As the talent crisis rolls on, a watertight talent strategy is more valuable than ever, but leaders are still overlooking a potentially game-changing component, despite seeing warning signs on their social media feeds every day.
Over the past many months, my LinkedIn news feed has been awash with connections starting new exciting roles in the search for better opportunities. Unfortunately, many others shared updates of layoffs due to their companies growing too quickly or changing their strategy in times of market uncertainty.
One post, in particular, stood out to me. The poster led with nothing but admiration for their employer and their time working there. Unfortunately, their role and department had been badly affected by restructuring, but other departments in the same company were still actively hiring. The question posed was, “Surely my skills and experience could be put to other uses within the company I truly enjoy working for?”
It got me thinking about internal mobility and how powerful it could be as a competitive advantage if companies take the time to look internally when considering new hires, and incorporate this into their talent management strategy.

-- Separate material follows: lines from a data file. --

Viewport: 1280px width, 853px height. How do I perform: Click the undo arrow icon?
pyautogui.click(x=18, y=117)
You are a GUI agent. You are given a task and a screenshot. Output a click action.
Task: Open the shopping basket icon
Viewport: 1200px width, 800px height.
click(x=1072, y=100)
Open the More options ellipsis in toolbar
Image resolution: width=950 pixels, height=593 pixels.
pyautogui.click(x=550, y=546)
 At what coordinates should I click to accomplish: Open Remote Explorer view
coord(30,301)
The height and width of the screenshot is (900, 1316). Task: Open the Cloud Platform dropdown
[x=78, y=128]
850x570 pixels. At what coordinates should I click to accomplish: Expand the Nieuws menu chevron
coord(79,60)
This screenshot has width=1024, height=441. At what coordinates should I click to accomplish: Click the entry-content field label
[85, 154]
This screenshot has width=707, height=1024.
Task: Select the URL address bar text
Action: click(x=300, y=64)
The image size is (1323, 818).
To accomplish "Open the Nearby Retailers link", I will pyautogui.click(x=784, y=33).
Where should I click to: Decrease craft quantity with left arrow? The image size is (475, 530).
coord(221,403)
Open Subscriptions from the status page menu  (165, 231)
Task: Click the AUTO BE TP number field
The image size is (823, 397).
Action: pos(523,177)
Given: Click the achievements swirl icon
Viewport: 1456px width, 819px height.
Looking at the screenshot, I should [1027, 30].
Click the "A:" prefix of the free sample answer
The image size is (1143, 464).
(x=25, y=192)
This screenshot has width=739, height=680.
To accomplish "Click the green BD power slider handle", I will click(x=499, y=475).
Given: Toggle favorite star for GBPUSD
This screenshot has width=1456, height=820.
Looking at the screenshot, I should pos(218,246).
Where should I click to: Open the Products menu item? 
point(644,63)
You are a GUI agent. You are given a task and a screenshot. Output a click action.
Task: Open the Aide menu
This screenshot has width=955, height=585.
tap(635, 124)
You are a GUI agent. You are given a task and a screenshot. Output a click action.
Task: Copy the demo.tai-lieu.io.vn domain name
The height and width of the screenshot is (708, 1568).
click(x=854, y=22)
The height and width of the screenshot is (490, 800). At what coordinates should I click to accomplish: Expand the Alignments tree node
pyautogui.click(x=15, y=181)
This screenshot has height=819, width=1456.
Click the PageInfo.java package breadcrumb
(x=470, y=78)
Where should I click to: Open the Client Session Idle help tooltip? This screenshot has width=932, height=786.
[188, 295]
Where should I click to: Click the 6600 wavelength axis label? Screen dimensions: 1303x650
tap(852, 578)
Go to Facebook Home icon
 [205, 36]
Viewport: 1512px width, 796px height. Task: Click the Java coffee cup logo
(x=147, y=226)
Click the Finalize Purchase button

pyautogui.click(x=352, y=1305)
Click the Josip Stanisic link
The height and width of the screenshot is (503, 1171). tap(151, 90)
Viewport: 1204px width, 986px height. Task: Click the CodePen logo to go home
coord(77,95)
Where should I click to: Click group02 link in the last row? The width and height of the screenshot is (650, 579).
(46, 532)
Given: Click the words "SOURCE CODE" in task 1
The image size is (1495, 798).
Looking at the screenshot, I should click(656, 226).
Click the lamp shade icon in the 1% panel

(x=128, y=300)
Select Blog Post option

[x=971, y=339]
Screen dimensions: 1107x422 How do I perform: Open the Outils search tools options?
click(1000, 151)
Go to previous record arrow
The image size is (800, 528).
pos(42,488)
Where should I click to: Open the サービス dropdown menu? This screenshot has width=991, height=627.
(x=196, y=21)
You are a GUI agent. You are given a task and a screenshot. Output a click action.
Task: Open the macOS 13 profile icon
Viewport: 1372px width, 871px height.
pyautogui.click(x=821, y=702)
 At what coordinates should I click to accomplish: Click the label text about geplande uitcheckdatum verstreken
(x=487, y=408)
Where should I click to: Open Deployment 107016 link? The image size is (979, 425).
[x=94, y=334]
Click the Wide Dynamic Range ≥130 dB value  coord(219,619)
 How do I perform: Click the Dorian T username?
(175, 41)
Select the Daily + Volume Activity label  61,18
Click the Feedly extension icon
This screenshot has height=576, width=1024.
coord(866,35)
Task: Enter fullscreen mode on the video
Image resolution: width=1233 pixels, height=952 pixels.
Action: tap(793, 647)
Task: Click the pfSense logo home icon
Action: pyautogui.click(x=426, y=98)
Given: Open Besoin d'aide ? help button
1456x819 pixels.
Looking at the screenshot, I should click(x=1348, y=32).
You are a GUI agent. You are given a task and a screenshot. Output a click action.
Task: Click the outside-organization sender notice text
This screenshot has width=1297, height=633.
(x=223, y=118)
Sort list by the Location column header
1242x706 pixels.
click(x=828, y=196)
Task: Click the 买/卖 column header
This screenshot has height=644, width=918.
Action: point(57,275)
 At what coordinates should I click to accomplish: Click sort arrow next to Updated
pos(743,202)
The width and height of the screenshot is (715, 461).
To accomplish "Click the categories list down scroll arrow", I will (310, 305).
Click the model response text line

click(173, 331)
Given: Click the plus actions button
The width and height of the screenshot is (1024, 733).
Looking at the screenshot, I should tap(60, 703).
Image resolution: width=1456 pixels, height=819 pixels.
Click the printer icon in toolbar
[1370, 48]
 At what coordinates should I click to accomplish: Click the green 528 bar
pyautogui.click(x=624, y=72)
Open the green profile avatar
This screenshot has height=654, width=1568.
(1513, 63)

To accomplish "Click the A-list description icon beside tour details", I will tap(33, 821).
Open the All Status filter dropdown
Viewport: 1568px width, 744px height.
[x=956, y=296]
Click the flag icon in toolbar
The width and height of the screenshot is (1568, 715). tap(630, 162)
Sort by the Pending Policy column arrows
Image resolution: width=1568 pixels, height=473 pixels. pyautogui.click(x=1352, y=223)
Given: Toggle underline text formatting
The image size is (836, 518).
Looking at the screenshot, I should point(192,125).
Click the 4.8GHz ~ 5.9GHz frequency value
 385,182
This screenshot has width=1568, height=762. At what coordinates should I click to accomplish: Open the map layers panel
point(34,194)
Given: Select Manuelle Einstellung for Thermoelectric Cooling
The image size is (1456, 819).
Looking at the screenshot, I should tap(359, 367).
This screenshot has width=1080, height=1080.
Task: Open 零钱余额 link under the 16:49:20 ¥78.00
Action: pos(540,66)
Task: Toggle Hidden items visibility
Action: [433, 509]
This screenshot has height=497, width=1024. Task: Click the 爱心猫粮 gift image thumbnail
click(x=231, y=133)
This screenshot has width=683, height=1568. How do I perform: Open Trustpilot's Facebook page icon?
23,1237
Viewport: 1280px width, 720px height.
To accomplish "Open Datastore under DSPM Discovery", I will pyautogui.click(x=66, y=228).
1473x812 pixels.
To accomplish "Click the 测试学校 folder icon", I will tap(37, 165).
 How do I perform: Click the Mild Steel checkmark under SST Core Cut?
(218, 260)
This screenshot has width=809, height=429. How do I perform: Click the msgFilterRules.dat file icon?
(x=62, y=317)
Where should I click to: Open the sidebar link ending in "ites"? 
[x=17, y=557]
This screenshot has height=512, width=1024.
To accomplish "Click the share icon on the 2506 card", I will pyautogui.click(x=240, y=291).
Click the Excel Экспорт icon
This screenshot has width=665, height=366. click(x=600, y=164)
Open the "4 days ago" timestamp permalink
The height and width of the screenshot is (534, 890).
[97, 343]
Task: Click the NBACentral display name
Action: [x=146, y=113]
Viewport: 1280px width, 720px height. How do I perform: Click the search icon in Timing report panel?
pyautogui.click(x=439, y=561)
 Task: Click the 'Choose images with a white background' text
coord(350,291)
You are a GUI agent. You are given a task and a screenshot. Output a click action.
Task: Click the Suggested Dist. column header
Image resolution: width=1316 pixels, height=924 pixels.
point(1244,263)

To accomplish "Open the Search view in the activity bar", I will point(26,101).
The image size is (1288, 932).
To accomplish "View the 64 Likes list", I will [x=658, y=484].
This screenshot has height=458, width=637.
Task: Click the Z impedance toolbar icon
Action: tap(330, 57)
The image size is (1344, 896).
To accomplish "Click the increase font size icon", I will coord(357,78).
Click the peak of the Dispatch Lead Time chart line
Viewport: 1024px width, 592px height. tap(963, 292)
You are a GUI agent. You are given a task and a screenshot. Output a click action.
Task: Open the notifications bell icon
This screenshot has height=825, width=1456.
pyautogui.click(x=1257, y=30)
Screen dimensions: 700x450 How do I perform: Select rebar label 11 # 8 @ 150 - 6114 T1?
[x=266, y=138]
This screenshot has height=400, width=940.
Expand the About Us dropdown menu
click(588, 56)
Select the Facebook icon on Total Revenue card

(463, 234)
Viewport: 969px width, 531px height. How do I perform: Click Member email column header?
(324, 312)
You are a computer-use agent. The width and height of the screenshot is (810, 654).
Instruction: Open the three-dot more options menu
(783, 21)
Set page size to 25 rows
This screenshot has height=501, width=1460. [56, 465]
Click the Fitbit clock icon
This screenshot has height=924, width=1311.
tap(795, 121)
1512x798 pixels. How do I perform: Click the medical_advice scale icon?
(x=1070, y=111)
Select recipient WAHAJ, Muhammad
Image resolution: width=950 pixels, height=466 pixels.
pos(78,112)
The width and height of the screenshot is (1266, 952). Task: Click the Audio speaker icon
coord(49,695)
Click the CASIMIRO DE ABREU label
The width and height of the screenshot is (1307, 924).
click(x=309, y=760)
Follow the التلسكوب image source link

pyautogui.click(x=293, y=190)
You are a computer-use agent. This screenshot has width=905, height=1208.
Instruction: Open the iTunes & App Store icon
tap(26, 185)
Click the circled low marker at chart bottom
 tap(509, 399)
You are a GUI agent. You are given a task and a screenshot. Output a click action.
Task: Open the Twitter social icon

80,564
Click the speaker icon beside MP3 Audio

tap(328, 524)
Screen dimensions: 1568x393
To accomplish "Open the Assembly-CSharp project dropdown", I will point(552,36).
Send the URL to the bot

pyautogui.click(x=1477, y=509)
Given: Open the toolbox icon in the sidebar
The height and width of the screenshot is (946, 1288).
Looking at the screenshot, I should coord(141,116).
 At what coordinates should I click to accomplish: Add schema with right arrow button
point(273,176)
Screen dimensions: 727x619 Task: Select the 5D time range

Research shows that 55% of employees believe learning new skills requires leaving the company, and that changing company is the best way to develop new skills (1). Yet 94% of employees would stay with their current employer longer if they offered good learning opportunities (2).
Doesn’t it make sense to develop the talent we’ve already invested in?
4 Steps to Embracing Internal Recruiting in your Talent Strategy
1. Review your obstacles
This step is all about asking yourself and your founding team, “What’s actually stopping us from filling roles internally?” There are lots of good answers; your team is still small; there’s a lack of communication on employee career goals; there's a lack of visibility on employee opportunities. Some of these challenges are addressed below.
But often, there’s no good answer, and tapping into the potential of internal mobility is as simple as rethinking your approach to hiring.
2. Get familiar with employee skills and potential
At Frankli, we believe in a people-centric approach to building high-performing teams, and L&D or succession planning should always start with understanding the skills within your organisation and the aspirations and potential of your people. So many companies miss this opportunity!
The fairest way to grow talent and create new opportunities is by mapping out and understanding the skills you’ve already invested in through your people. New skills are constantly evolving and acquired, so this will also be an evolving process.
3. Empower your employees
Rather than looking elsewhere, we believe in giving your people the tools to understand their progression opportunities clearly. In Frankli, we do this through tailored and flexible career pathways. When employees can search and visualise the options available, they gain confidence that there’s a genuine opportunity to progress in their career with you.
Empowering the employee should also be about encouraging them to put their best foot forward by giving them a space to showcase their skills, qualifications and goals but also to outline their ambition and potential. Where a skills gap exists, the employee seeks tailored coaching and mentoring opportunities with their peers. New relationships outside their own network form, and employees accelerate new skills development. Learning and development becomes much more specific when we put the employee first.
4. Build an internal marketplace
Building an internal marketplace allows your organisation to connect the dots between people's skills and open opportunities available to them. At the same time, it should also be about helping the employee discover other role options, learn more from people in those roles and bring suggestions to their manager about a change. Facilitating this approach results in people managers becoming much more involved in coaching conversations, and across the organisation, learning and development evolve into a continuous process.
Investing in an internal marketplace as part of your talent strategy changes the way we think about hiring. It proves a great retention strategy and builds an employee experience that connects people back to the business.
I’ll leave you with one more statistic - 2 out of every 3 employees said they would stay longer at their company if it were easier to change jobs internally (1). Clearly, it’s time for a change.